The good old fixed deposit has always remained one of the most popular investment products for Indians of all hues. The lure of safety and assured returns is hard to avoid for most. Recently, amidst the Independence Day celebrations, public sector banks such as SBI (State Bank of India) and BoB (Bank of Baroda) came up with special fixed deposit schemes (for up to ₹2 crore) with higher interest rates for investors. This follows the RBI’s recent 50 basis points rate hike. Also, the growth in bank credit is outpacing that of deposits. Therefore, to fund retail loans during the upcoming festive season, these banks are attempting to offer attractive FD schemes.
What’s on offer
BoB has come up with a special Tiranga FD for two tenures – 444 days and 555 days. The bank has indicated that callable deposits (where withdrawal can be done before maturity) will be given interest rates of 5.75 per cent and 6 per cent respectively. Non-callable deposits (where premature withdrawal is not possible) will carry a higher interest rate of 15 basis points. The offer is available until December 31. BOB doesn’t charge penalty for pre-mature withdrawals of up to ₹5 lakh. For the ₹5 lakh to ₹1 crore window, 1 per cent is charged as penalty and beyond that it is 1.5 per cent. For similar tenure, certain banks have come up with increased FD rates. Some of them are Canara bank with 6 per cent for 666 days, Axis bank with 6.05 per cent for 17-18 months, Indian Overseas Bank with 5.6 per cent for 444 days, and Indian Bank with 5.4 per cent for 1-2 years. For similar tenures, some private banks such as IndusInd bank, Bandhan Bank and IDFC Bank and a few small finance banks provide even higher interest rates in the range of 6.5-7 per cent.

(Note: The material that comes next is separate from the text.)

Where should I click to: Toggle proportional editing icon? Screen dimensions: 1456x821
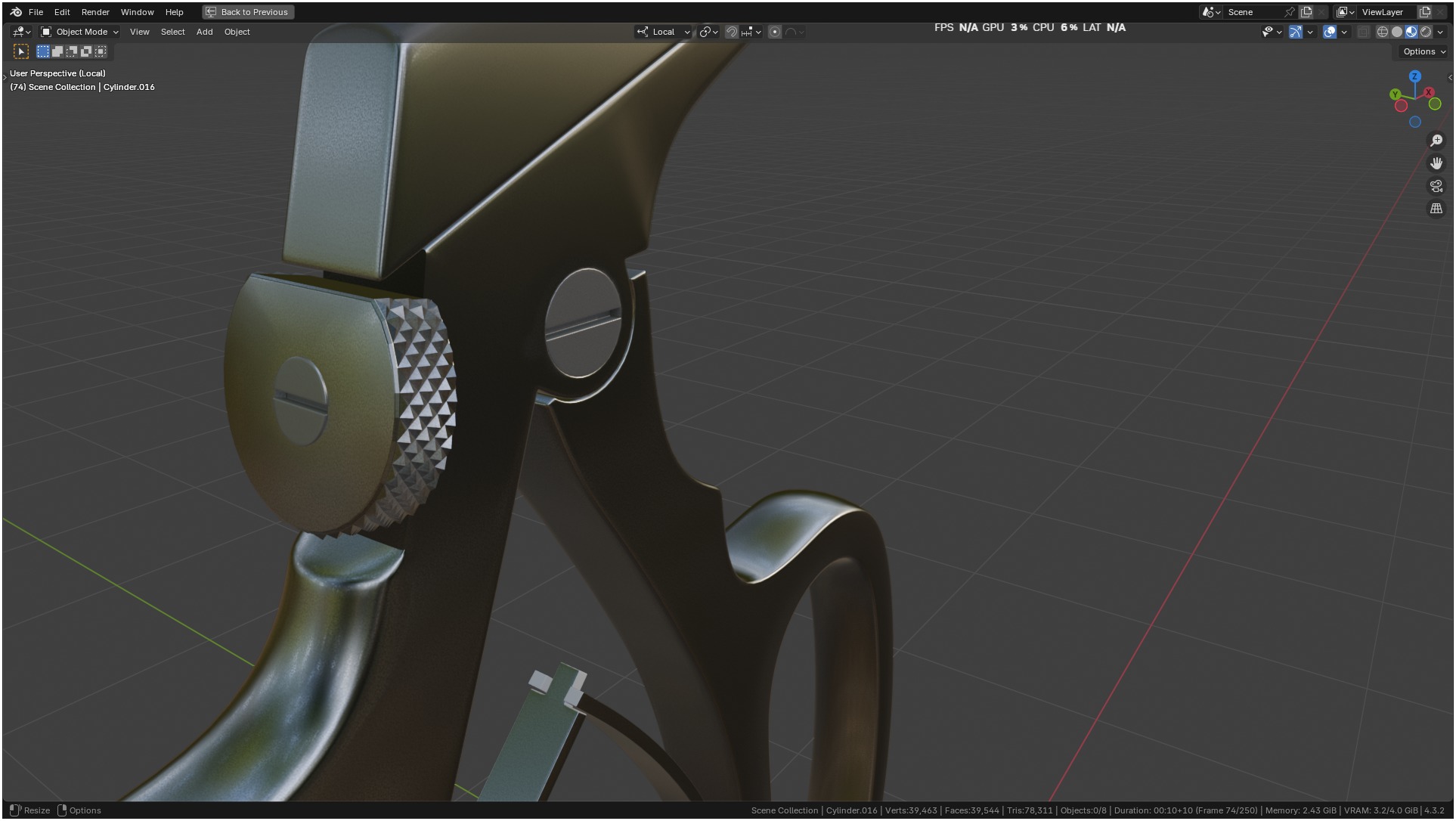tap(775, 32)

Earlier, SBI came up with a special FD scheme called SBI Utsav Deposit, which is open till October 30. So, investors as offered the FD with a tenure of 1,000 days at an interest rate of 6.1 per cent. SBI charges pre-mature withdrawal penalty of 0.5 per cent up to ₹5 lakh and 1 per cent beyond that for all tenures. For similar tenures, some banks have come up with increased rates such as PNB with FD rate of 5.75 per cent for 1,111 days, HDFC Bank with 6.1 per cent for 3-5 years and Kotak with 5.9 per cent for 3-4 years. Similarly, some of the private banks and small finance banks provide interest rate of around 7 per cent for 3-5 years tenure.
What should you do?
In 2022 so far, there have been three instances when RBI has increased the repo rates and more rate hikes are expected in upcoming monetary policies. If these hikes do indeed happen, investors can get better opportunities to invest in FDs at higher rates. So, we believe investors can park a portion of their money in fixed deposits with tenure of 1-2 years now and that too in quality private and small finance banks’ deposits. These provide higher interest rates compared to the Independence Day special deposits by public sector banks, which don’t offer anything special on this part. Also, scheduled commercial bank deposits are safe as all deposits of up to ₹5 lakh are covered under the deposit insurance scheme of the DICGC. Even in extreme cases as it happened with Yes Bank, the RBI has stepped in to prevent any run. Those who are satisfied with lower interest rate and are exclusively looking for public sector bank deposits on account of safe returns, can consider investing lower amounts in BoB Tiranga deposit scheme on account of its short tenures.